# problems with Tri-tronics Pro Control



## DL (Jan 13, 2003)

I've got a tri-tronics pro control that doesn't hold a charge like it should, and another one that doesn't let you know when it is getting low by blinking fast, and will not work out past 100 yards after that.

What shall I do? It's annoying :x


----------



## hxman (Mar 30, 2004)

Send it back or get another battery.....


----------



## DL (Jan 13, 2003)

How long should a tri-tronics pro control hold it's charge without any use? If I give it a full charge should I be able to use three weeks later?


----------



## NC Lab man (Apr 16, 2004)

I have already sent one of my Pro Control's back to TT for a similar problem and it wasn't even a month old yet! The first time I had a problem with it the receiver it just wouldn't respond, no sound, no blink to indicate it got the signal, nothing. It would do the slow steady blink indicating it was on and everything was OK. I gave it the benefit of the doubt and charged it. The next day it worked fine. I used it for about a week and it did it again. This time charging overnight still did not fix it. I sent it back earlier this week and they are cross shipping me a new one.


----------



## Jeffrey Bandel (Nov 24, 2003)

I bought 3 of them with my Zinger Wingers and 2 are bad. If I were in the market I would stay completely away from them.


----------



## DL (Jan 13, 2003)

Mine have started to do some odd things that is for sure.

Jeff,

Did I meet you at the Lardy Seminar in March?

David Lundy


----------



## Jeffrey Bandel (Nov 24, 2003)

* **Data supplied**:
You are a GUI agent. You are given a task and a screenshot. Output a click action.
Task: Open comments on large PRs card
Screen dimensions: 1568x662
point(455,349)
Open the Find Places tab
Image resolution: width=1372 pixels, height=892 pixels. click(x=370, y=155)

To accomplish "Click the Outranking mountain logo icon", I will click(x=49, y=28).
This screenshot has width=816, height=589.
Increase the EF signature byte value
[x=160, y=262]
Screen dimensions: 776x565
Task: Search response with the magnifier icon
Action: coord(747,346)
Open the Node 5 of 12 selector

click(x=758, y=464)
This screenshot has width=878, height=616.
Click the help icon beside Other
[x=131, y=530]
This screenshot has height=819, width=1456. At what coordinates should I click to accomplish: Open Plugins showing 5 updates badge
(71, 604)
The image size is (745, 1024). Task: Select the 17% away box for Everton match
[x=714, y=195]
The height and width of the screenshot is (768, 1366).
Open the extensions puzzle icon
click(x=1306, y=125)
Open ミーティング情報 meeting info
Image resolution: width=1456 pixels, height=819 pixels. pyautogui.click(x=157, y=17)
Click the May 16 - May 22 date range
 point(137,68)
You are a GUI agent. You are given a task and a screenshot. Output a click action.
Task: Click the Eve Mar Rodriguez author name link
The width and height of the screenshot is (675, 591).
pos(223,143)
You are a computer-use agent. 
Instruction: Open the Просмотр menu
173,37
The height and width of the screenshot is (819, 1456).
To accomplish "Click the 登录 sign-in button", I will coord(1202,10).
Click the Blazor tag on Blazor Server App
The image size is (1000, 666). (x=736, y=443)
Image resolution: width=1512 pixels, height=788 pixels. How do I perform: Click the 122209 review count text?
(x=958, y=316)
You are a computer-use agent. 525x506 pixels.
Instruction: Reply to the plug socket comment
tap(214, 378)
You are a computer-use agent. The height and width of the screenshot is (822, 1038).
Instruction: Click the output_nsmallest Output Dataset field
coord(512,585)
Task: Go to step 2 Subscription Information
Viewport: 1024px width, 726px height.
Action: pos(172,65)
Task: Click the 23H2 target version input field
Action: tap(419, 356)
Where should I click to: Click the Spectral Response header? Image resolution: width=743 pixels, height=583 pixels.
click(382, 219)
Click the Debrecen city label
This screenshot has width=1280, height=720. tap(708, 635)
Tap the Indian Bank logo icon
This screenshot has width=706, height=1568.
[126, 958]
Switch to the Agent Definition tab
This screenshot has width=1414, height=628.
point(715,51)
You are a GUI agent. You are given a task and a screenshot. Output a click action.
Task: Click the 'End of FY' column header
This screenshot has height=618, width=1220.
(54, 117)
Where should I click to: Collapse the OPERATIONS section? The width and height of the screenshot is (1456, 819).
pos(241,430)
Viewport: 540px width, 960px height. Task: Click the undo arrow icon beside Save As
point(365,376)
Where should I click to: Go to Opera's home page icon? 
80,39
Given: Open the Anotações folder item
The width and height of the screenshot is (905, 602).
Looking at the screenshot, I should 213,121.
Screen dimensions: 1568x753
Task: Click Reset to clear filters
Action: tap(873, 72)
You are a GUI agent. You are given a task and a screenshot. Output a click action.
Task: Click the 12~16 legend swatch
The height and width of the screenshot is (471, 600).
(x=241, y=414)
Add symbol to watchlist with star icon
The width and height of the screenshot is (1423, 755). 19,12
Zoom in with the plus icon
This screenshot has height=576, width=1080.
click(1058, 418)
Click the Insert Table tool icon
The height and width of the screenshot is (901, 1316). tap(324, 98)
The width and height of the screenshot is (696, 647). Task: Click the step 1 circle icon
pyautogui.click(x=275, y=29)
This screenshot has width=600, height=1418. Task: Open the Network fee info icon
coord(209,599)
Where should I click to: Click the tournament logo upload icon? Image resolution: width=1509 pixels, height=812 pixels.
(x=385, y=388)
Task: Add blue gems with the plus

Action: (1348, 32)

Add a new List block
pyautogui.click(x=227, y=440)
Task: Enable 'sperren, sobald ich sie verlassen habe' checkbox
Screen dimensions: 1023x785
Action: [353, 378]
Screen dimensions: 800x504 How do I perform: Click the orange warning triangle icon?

* **Problem details**: Continue the forum thread about problems with the Tri-tronics Pro Control from its last line.

* **Final answer**:
I was not there. A friend of mine was there with his Golden.


----------



## jeff t. (Jul 24, 2003)

DL said:


> Mine have started to do some odd things that is for sure.
> 
> Jeff,
> 
> ...


David,

I was at the Lardy seminar in March...with a little dog named "Sinner"

Don't recall any other "Jeffs" there.


----------



## DL (Jan 13, 2003)

Jeff,

I was thinking that Comet's owner was named Jeff, and I know he said he was from Radford, or someplace in the mountains. I'll have to go look through the name of participants.

I learned a lot at the seminar. I taught my dog fun bumpers, corrected some stuff ala Lardy, and he looks really good on his pattern blinds. I'm waiting for grass to grow around the swimby pond, but so far so good.

You all at Yadkin do a very good job with your hunt tests. I have only been to one, but I had a favorably first impression. 

Thanks,

DL


----------



## Jeffrey Bandel (Nov 24, 2003)

His name is Mike Hitesman from Radford, VA.


----------



## DL (Jan 13, 2003)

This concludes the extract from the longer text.